2.sup.nd Run (SAGD+huff and puff--aggressive conditions):
Same conditions as the 1.sup.st run except for the following:
Maximum injection pressure--10,000 kPa
Maximum injection rate--1000 m.sup.3 /d
Nine months of injection followed by three months of production followed by
six months of injection followed by three months of production at which
time the offset well was converted to full time production under steam
trap control;
Offset well distance--60 m;
Start huff and puff after 3 years of initial SAGD only. Huff and puff
duration was nineteen months. For the remainder of the run, SAGD was
practised with the offset well acting as a second SAGD production well.
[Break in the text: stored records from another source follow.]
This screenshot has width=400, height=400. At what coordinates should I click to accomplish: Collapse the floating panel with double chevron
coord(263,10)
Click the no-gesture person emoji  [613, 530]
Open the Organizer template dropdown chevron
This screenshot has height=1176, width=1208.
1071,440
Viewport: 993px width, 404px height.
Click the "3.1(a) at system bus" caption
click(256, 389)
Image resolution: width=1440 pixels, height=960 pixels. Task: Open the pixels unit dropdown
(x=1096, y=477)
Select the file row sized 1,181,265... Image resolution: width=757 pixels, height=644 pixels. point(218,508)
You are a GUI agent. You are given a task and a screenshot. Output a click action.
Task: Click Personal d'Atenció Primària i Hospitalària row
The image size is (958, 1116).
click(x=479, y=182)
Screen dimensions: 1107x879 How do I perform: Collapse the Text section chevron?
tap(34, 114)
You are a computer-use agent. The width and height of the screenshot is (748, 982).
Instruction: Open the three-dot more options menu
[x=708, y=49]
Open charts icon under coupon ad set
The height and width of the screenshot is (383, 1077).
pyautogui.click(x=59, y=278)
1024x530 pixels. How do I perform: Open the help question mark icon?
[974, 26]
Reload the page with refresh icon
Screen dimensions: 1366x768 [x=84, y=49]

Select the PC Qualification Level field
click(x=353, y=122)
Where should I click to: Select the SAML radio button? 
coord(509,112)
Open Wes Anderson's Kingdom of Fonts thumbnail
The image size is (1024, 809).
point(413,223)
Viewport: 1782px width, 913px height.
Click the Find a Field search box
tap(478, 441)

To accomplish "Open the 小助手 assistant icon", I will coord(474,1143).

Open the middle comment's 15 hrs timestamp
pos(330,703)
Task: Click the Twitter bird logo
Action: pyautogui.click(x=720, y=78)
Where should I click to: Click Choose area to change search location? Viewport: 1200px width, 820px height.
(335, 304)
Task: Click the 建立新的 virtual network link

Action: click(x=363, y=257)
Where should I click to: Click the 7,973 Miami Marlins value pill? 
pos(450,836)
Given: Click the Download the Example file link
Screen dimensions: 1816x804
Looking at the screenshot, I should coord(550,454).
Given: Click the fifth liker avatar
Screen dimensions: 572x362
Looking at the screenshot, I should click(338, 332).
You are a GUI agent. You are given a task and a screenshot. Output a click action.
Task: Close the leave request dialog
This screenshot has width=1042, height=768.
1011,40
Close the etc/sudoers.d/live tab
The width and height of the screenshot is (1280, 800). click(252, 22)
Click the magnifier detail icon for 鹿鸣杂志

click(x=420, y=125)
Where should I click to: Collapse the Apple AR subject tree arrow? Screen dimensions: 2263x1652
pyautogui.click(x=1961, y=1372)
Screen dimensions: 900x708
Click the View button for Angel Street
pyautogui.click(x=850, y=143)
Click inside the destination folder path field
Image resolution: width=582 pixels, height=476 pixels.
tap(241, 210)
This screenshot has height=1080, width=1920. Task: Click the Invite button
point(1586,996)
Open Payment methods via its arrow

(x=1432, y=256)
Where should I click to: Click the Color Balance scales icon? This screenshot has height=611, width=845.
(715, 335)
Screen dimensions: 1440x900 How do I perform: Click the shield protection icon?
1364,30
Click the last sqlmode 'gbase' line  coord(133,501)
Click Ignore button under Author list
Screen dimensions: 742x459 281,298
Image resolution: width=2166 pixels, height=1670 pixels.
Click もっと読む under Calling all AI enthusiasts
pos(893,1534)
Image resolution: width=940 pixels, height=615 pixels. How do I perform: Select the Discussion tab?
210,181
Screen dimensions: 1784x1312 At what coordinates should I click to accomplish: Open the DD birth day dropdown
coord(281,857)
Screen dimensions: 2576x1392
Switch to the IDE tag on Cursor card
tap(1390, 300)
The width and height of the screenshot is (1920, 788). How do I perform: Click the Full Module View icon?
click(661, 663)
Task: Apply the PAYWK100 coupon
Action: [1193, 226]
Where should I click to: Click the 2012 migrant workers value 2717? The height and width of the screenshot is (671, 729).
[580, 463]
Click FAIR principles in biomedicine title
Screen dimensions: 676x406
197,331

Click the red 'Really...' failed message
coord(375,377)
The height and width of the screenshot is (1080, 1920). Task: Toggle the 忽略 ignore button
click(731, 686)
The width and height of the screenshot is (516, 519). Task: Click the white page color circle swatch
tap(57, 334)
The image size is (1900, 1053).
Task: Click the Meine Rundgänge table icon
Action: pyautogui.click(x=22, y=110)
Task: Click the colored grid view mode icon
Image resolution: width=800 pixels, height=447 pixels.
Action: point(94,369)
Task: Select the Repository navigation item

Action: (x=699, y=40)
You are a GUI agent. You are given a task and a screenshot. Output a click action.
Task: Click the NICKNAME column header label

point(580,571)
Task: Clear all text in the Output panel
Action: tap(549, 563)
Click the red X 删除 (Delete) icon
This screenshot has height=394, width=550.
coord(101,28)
It will be noted that the two runs differed in the following respects:
1.sup.st Run: 2.sup.nd Run:
short cycle longer cycle
low injection rate higher injection rate
low pressure higher pressure.
Having reference now to FIG. 10, it will be noted that there was an
incremental improvement in rate of oil recovery between the combination
and baseline cases, commencing after about 6 years, when mild conditions
of steam injection pressure and rate were applied.
Having reference to FIG. 11, it will be noted that there was a larger
incremental improvement in rate of oil recovery between the combination
and baseline cases, commencing after about 3 years, when the more
aggressive conditions of steam injection pressure and rate were applied.
FIGS. 10 and 11 show both an improved amount of oil recovery and an
improved rate of recovery.
Having reference to FIGS. 7, 8 and 9, it will be noted:
that a comparison of the temperature contours at the ninth, twelfth and
fifteenth years of operation for the baseline and combination cases (the
latter involving huff and puff operation commencing at the sixth year)
with mild steam injection pressure and rate, showed improved lateral
extension of the high temperature contour in the combination case; and
that a comparison of the temperature contours at the end of nine years of
operation of the baseline and combination cases at aggressive steam
injection pressure and rate showed only partial lateral extension of the
highest temperature contour in the baseline case but complete lateral
extension in the combination case.
Having reference to FIGS. 11 and 12 it will be noted:
that it took about 7 years for the combination case and 14 years for the
baseline case to produce 500,000 m.sup.3 of oil; and
that the steam consumed by 7 years of combination case operation was about
125,000 m.sup.3 to produce the 500,000 m.sup.3 of oil, whereas the steam
consumed by 14 years of baseline operation was about 165,000 m.sup.3 to
produce the same amount of oil. (This is reiterated by FIG. 13.)
In other words, the combination case was more efficient in terms of steam
utilization.
In summary then, the experimental numerical simulation run data establishes
that:
faster lateral heating of the reservoir;
greater oil recovery;
faster oil recovery; and
improved steam consumption efficiency; are achieved by the combination case
when compared with the baseline case.